_Exercise_
Please repeat every line of the records below word for word, leaving out the pictures.

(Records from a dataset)
++++++++++++++++++++
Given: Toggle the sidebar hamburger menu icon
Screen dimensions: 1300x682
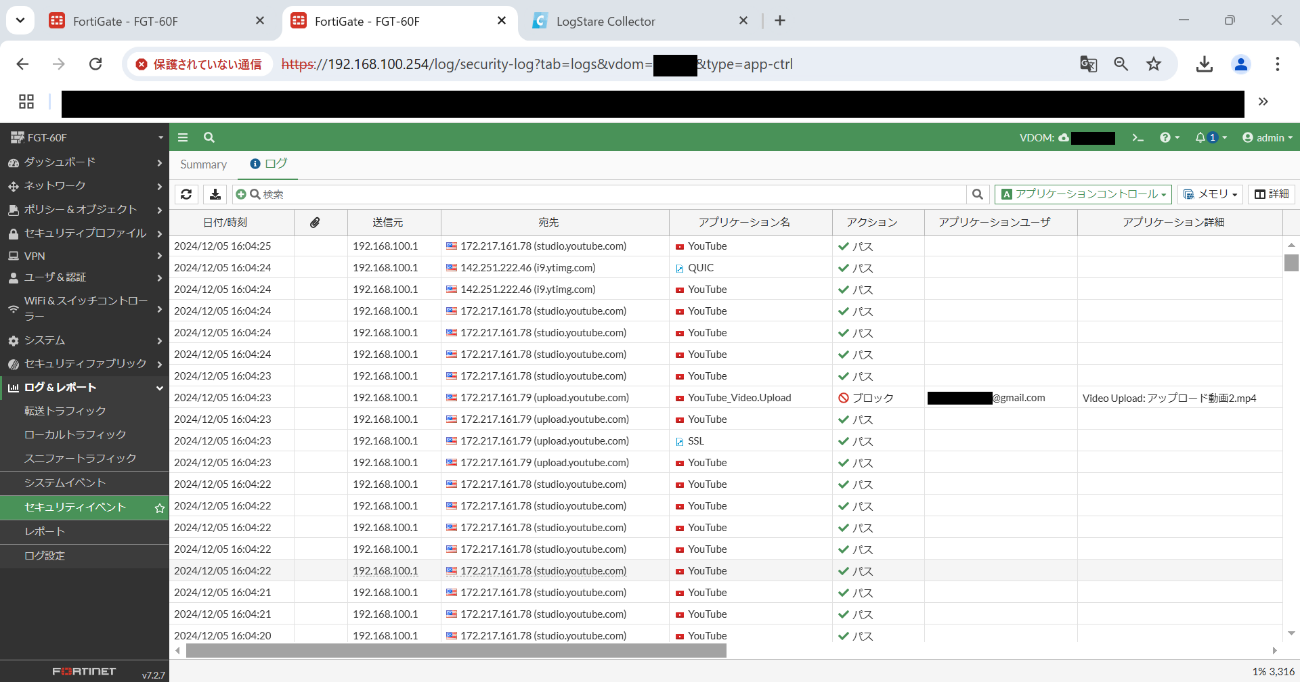Looking at the screenshot, I should tap(183, 138).
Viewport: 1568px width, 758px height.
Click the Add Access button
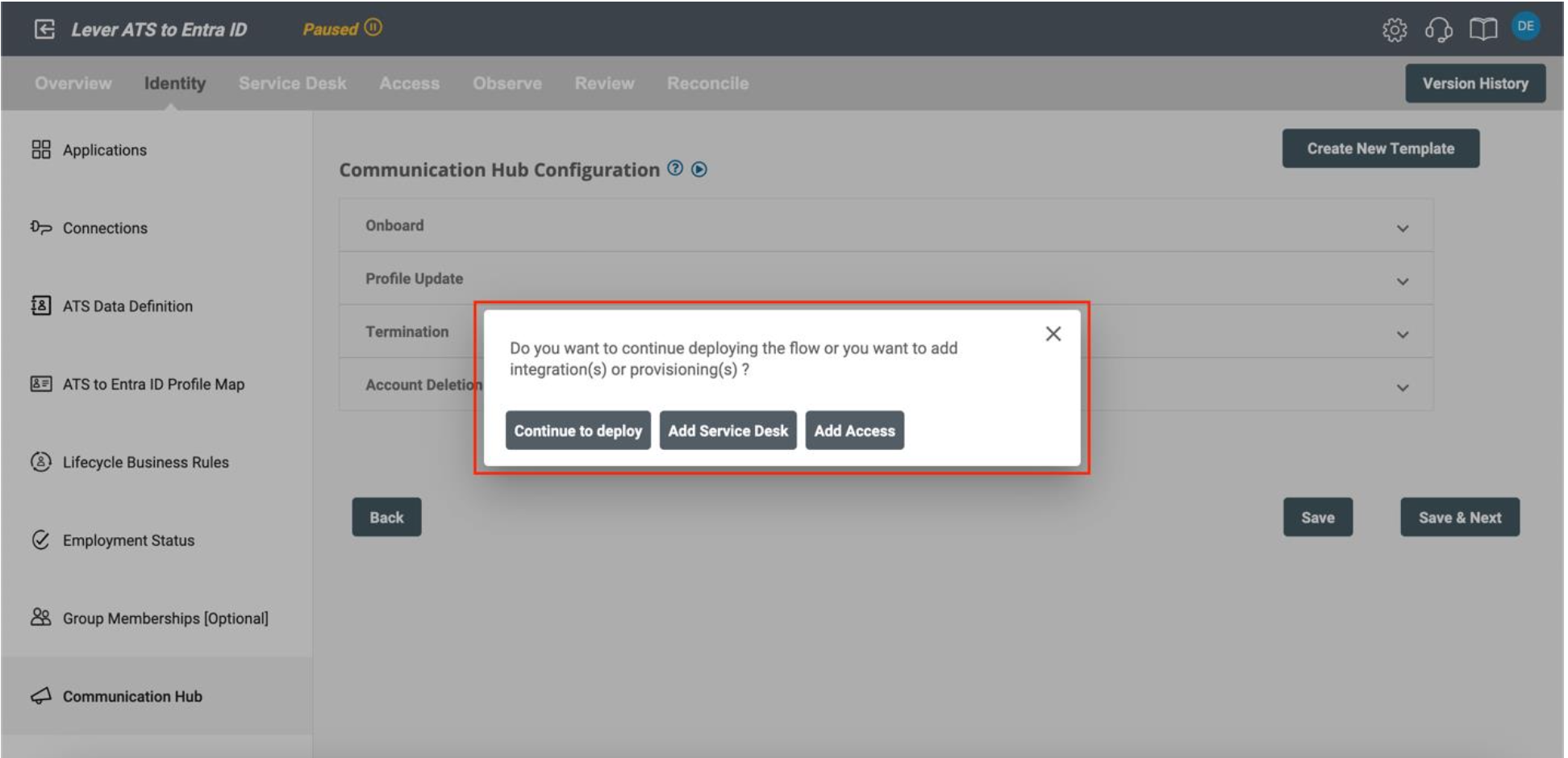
++++++++++++++++++++
_Reply to the task_
Given: Toggle the sidebar hamburger menu icon
Screen dimensions: 1300x682
Looking at the screenshot, I should tap(183, 138).
Viewport: 1568px width, 758px height.
Click the Add Access button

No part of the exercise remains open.